– Orlando Magic –
– By Diane Sears –
At the start of 2020, the Orlando Magic organization was moving forward with plans for a $500 million sports and entertainment district next to the Amway Center. A boon for downtown Orlando, it includes a hotel, sports and music venues, stores, restaurants, bars, office space and an athletic training facility.
Everything changed in March, when the National Basketball Association (NBA) announced that the pandemic was halting all activity. The Magic put its development plans on hold and closed the Amway Center, which couldn’t celebrate the 10-year anniversary of the day it opened on Oct. 1, 2010.
But the Magic and its CEO, Alex Martins, did not sit still. The league played out the rest of the 2020 season in what became known worldwide as the “NBA Bubble,” where players quarantined at Walt Disney World resorts without their families and played at ESPN Wide World of Sports while fans watched on TV. A dozen courts imported from around the league transformed Disney hotel ballrooms into practice facilities.
“It was historic,” Martins said. “The fact that no player tested positive during the course of the competition was quite amazing and a testament to the league office staff and the protocols they put in place, and the testing on a daily basis in consultation with health care experts from around the world.”
How the NBA Bubble came to be located in Central Florida instead of perhaps Houston or Las Vegas speaks volumes about the persuasiveness of Martins and the people he enlisted to build a case to NBA Commissioner Adam Silver, including Walt Disney Company Chairman Bob Iger.
Martins is driven to help ensure the economic success of not only his organization but the community he has called home since 1989. He was part of the Magic’s start-up staff of 30 people, a fraction of the 300 who work for the organization today, and he remembers the team’s first home game, a preseason match-up with defending NBA champions the Detroit Pistons.
“We beat them that night, and being freshmen in this professional sports world, our fans thought we had won the championship ourselves,” he said. “I remember being out on the streets in front of the old Amway Arena after the game, and the fans were partying and creating all kinds of noise. The fans were just completely excited to have professional basketball in Orlando.”
Getting into the playoffs most years has been a crowning achievement for the team. Building the Amway Center has been a crowning achievement for the organization.
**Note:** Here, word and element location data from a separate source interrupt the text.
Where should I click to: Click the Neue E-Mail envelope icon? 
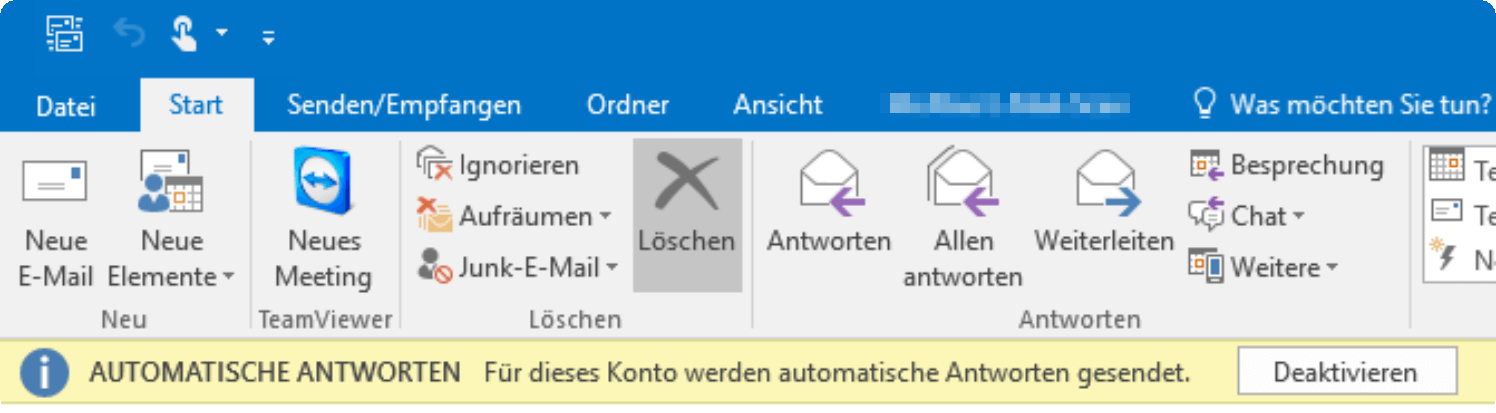point(55,182)
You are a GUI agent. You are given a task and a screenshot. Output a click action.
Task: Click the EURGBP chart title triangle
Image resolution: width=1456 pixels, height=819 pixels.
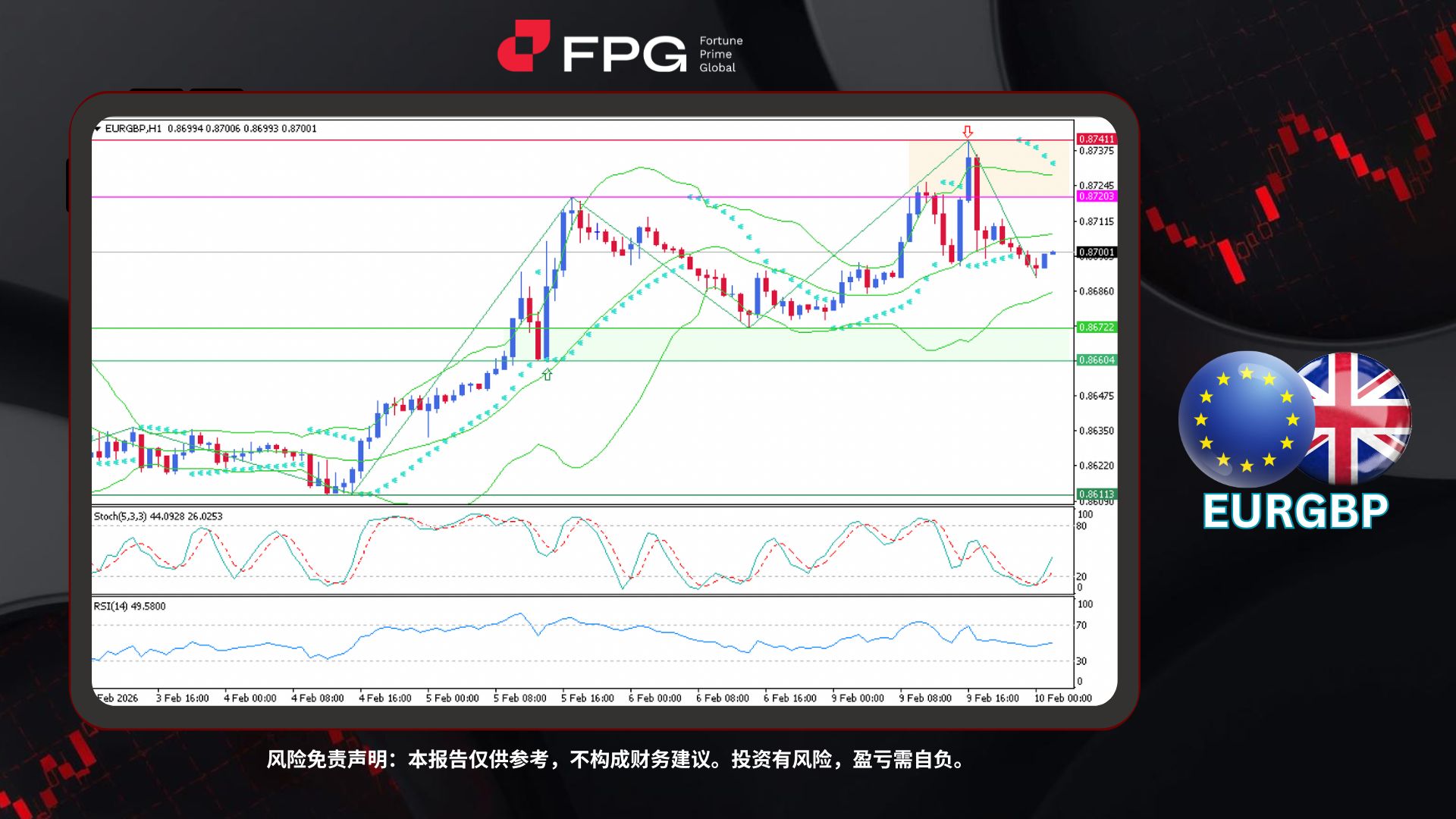tap(97, 129)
“It helped us take our business to a whole new level,” Martins said. “We believed what we were lacking in a modern facility in the old Amway Arena was holding us back from hosting major events, and we were losing major concert tours to cities like Tampa.”
Today Amway Center attracts popular music and sporting events. In fact, this year during the pandemic, World Wrestling Entertainment (WWE) has held residency at the arena for months, taping and broadcasting events there without fans in attendance.
The Magic franchise is different from others because of the sense of community service instilled by the late philanthropists Rich and Helen DeVos, who purchased the team in 1991. The organization has continued to build on nearly 30 years of history in Central Florida, working to build a championship team for Magic fans and be an invested and accountable community partner. Team staff, players and coaches often make appearances at community events and fundraisers to help local organizations.
The Magic also have a strong emphasis on customer service. One of the best investments the company has made, Martins said, was to bring in the Walt Disney Company to train employees annually on how to make fans and visitors feel special.
“It starts with a great smile and a great greeting,” he said. “Our ushers have developed personal relationships with season ticket holders over the years. They know them by name and welcome them back every night and ask about their families.”
For his part, Martins gives back to the community through his service in numerous local leadership positions, including the University of Central Florida board of trustees. “For me, it’s been all about making our hometown, a great place to live, even greater — making it a great place to live, work and play.”
“There’s a sense of responsibility for me as the leader of a major professional sports team in giving back to our community and playing a leadership role.”